Now clearly this procedure is a complex business in a molecule even with only three atoms, but, in fact, you effectively do this operation in your head when you look at a picture of the molecule and reflect or rotate it. Suppose that the molecule is again rotated by $$180^\text{0}$$, then it must return to where it started, i.e. it must be identical. This would mean that the following equation must be true, and, although we have already seen this is the case, it can be proved with the multiplication,

$\begin{split}\displaystyle [C_2][C_2]\begin{bmatrix} Cl \\O_a\\ O_b \end{bmatrix}=[C_2]\begin{bmatrix} Cl \\O_a\\ O_a \end{bmatrix}=\begin{bmatrix} Cl \\O_a\\ O_b \end{bmatrix}\end{split}$

Because the $$C_2$$ matrix swaps the positions of the a and b atoms, this equation will work because the first $$C_2$$ swaps them and the second swaps them back. Alternatively, this double operation could be written as

$\begin{split}\displaystyle [C_2]^2\begin{bmatrix} Cl \\O_a\\ O_b \end{bmatrix}=\begin{bmatrix} Cl \\O_a\\ O_b \end{bmatrix}\equiv [E]\begin{bmatrix} Cl \\O_a\\ O_b \end{bmatrix}\end{split}$

where $$C_2^2\equiv [E]$$. Notice that in this last calculation, the associative product rule of matrices, and of a group (rule (iii)), was used because $$C_2C_2$$ was worked out first. To show that this last result is true, work out the direct multiplication,

$\begin{split}\displaystyle \begin{bmatrix} 1&0&0\\ 0&0&1\\0&1&0\end{bmatrix}\displaystyle \begin{bmatrix} 1&0&0\\ 0&0&1\\0&1&0\end{bmatrix}= \displaystyle \begin{bmatrix} 1\times 1+0+0 & 0 & 0 \\0\times 1+0+0 & 0+0+1\times 1 &0\\0\times 1+1\times 0+0 & 0& 1 \end{bmatrix}=\displaystyle \begin{bmatrix} 1&0&0\\ 0&1&0\\0&0&1\end{bmatrix}\end{split}$

Repeating the calculation for the reflections produces the matrices

$\begin{split}\displaystyle [\sigma(x,z)]=\begin{bmatrix} 1&0&0\\ 0&0&1\\0&1&0\end{bmatrix}\displaystyle \quad [\sigma(y,z)]=\begin{bmatrix} 1&0&0\\ 0&1&0\\0&0&1\end{bmatrix}\end{split}$

which are the same as other matrices in this group. If we perform operations on any pair of matrices, say rotation and reflection, a group multiplication table can be built. With this, and by applying methods from group theory, a character table that describes all the symmetry properties of a molecule can be produced. Instead of using the atoms as a basis, the same matrices would be produced by three unit length vectors, one along each bond and one along the principal axis, and each originating at the Cl atom.
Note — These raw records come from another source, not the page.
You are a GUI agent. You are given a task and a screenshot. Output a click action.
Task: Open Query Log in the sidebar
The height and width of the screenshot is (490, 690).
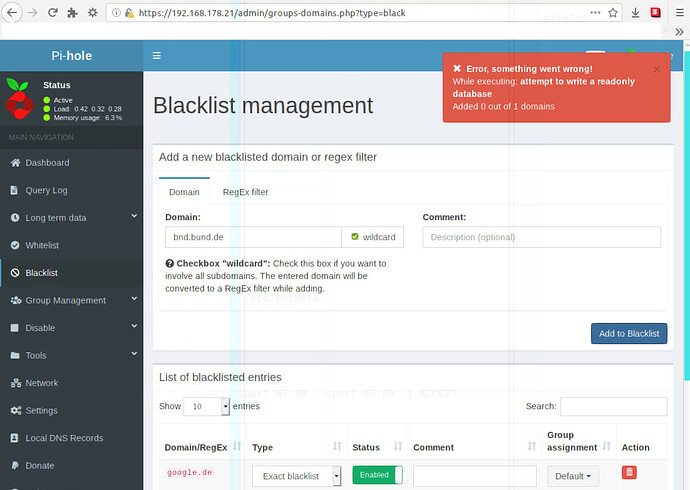click(x=46, y=190)
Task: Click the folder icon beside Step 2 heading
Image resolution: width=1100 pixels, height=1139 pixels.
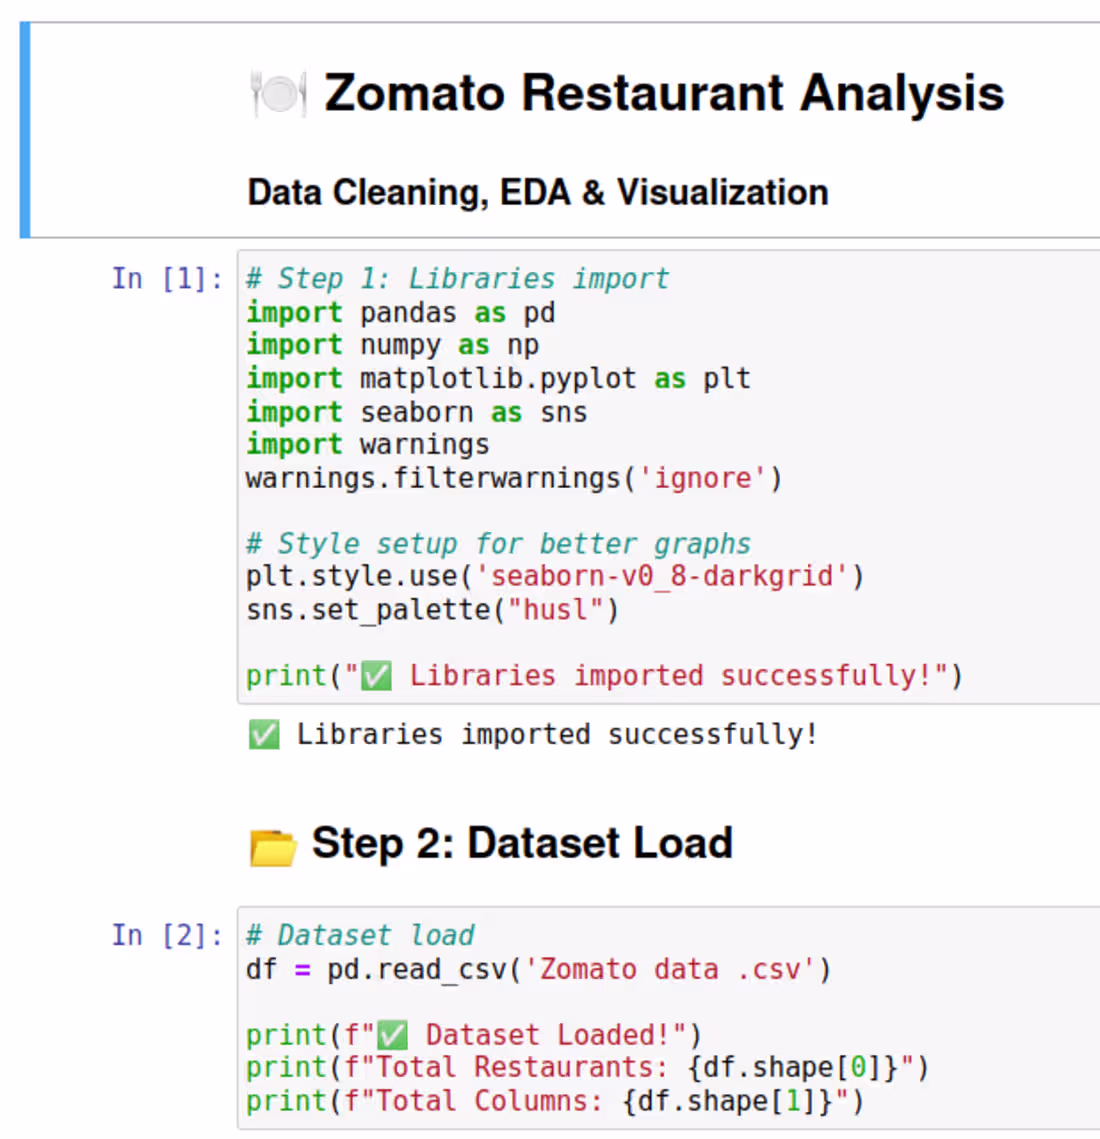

The matrices just calculated represent the operations in the $$C_{2V}$$ point group with three atoms or unit vectors along the principal axis and bonds and can be collected together as

$\begin{split}\displaystyle \qquad\qquad\begin{array}{cccc} C_{2V} & E & C_2 & \sigma (x,z) & \sigma '(y,z) \\ \hline \Gamma_R & \begin{bmatrix} 1&0&0\\ 0&1&0\\0&0&1\end{bmatrix}& \begin{bmatrix} 1&0&0\\ 0&0&1\\0&1&0\end{bmatrix}& \begin{bmatrix} 1&0&0\\ 0&0&1\\0&1&0\end{bmatrix}& \begin{bmatrix} 1&0&0\\ 0&1&0\\0&0&1\end{bmatrix}\\ \end{array} \qquad\qquad\qquad\text{(9)}\end{split}$

which is one form of a reducible representation $$\Gamma_R$$, and is reducible because it is not in its simplest form since some matrices have off-diagonal terms, therefore the characters in the point group cannot be determined directly. The trace of each matrix produces the table;

$\begin{split}\displaystyle \qquad \text{atom basis set}\\ \begin{array}{c|ccc} C_{2V} & E & C_2 & \sigma (x,z) & \sigma '(y,z)\\ \hline \Gamma_R & 3 & 1 & 1 & 3\\ \hline \end{array}\end{split}$

If any other basis set covering the same ‘space’ were used then the trace of the matrices giving rise to the reducible representation would be the same. If a basis in a different ‘space’ were used, such as $$x, y, z$$ unit vectors, then a different reducible representation would be produced, as described in the next section. Two similar spaces could be an atoms’ p orbitals in the form $$p_x, p_y$$, and $$p_z$$ or as $$p_0, p_{-1}$$, and $$p_{+1}$$ where the numbers represent the $$m$$ quantum numbers. These two forms of orbitals can be transformed into one another; $$p_z = p_0; p_x = (p_{+1} + p_{-1})/ 2$$, and $$p_y = -i(p_{+1} - p_{-1})/2$$ hence their ‘space’ is the same.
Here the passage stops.